In two waves marchers arrived at the Cathedral steps where they concentrated. More than eighty people filed in behind a banner, to the sound of drums and chants–“the people united will never be defeated”, and occasional bursts of stick bombs. They also came with white flags of peace and rainbow flags of Tawantinsuyo, the Inca lands. Then a second group came in with at least double the number of protestors and noise.
These were from two different unions: the Trabajadores en Construcción Civil y Afines (Workers in Civil Construction and Related Jobs) and Sindicato de Construcción Civil y Artes Decorativas del Cusco (Union of Civil Construction and decorative Arts of Cuzco.)
While this was a national strike to pressure the government of Peruvian President Ollanta Humala to better the conditions and salary of construction workers through out Peru and stop the state-sponsored deaths of it union workers, it also was a specifically Cuzco demonstration with particular issues and problems.
In Cuzco the demands included an eight hour work day, salaries that equaled the Peruvian norm, instead of lower pay in this pricey tourist city, the payment of overtime, and payment for work that still was un-remunerated.
When the two groups met in front of the offices of the Regional Government of Cuzco, whose representatives refused to meet with them, a conflict with shouting and blows opened between the two groups.

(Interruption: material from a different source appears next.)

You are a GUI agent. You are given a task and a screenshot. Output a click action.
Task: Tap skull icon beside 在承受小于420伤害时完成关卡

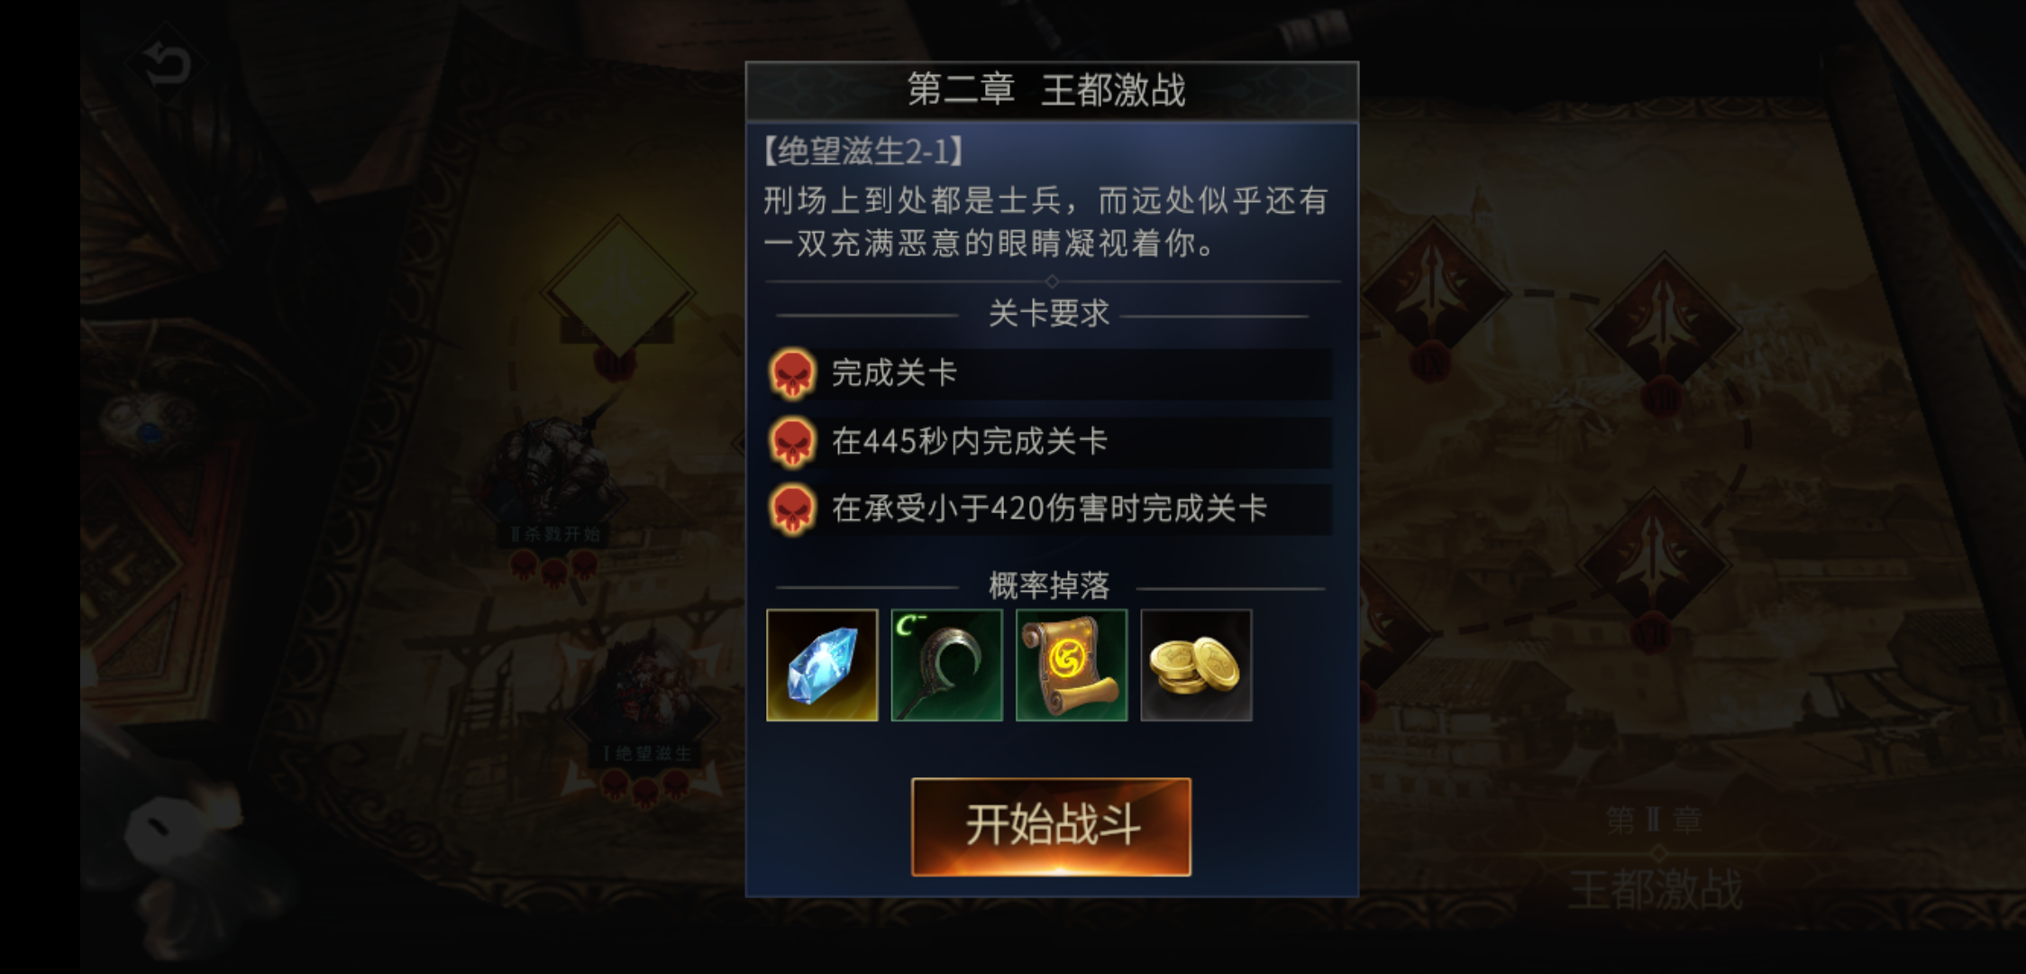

Though to outsiders the noise and suddenness of the demonstration that stopped traffic and interrupted tourism, as well as other work, with angry sounds and demands may have seemed unusual, there is a long history of unions and union strikes in Peru. Indeed labor unions have played an important role in the formation of modern Peruvian society.
Though many might wish to present a Cuzco that is like an historical theme park with colorful children selling finger puppets, women dressed in iconic costumes offering to let you take a picture of yourself them with a llama or baby lamb, or a man in Inca-ish regalia standing stoically by the Twelve Cornered Stone for pictures of himself with tourists, Cuzco is not an enclosed Machu Picchu ostensibly frozen in time.
It is a city through which struggle flows and ultimately leads to the society that embraces tourists and gives them a good and interesting time while visiting what is called the imperial city.
Marches around the plaza of workers, while not a daily event, are not uncommon. They are as much, nor more so, Cuzco than the dancers with small llamas hanging from their waists who frequently practice or perform before the cathedral in civic pride.
Cuzco, like Peru, is a vivid and vital place. Demonstrations and social struggle are part of its life blood and part of the full tourist experience.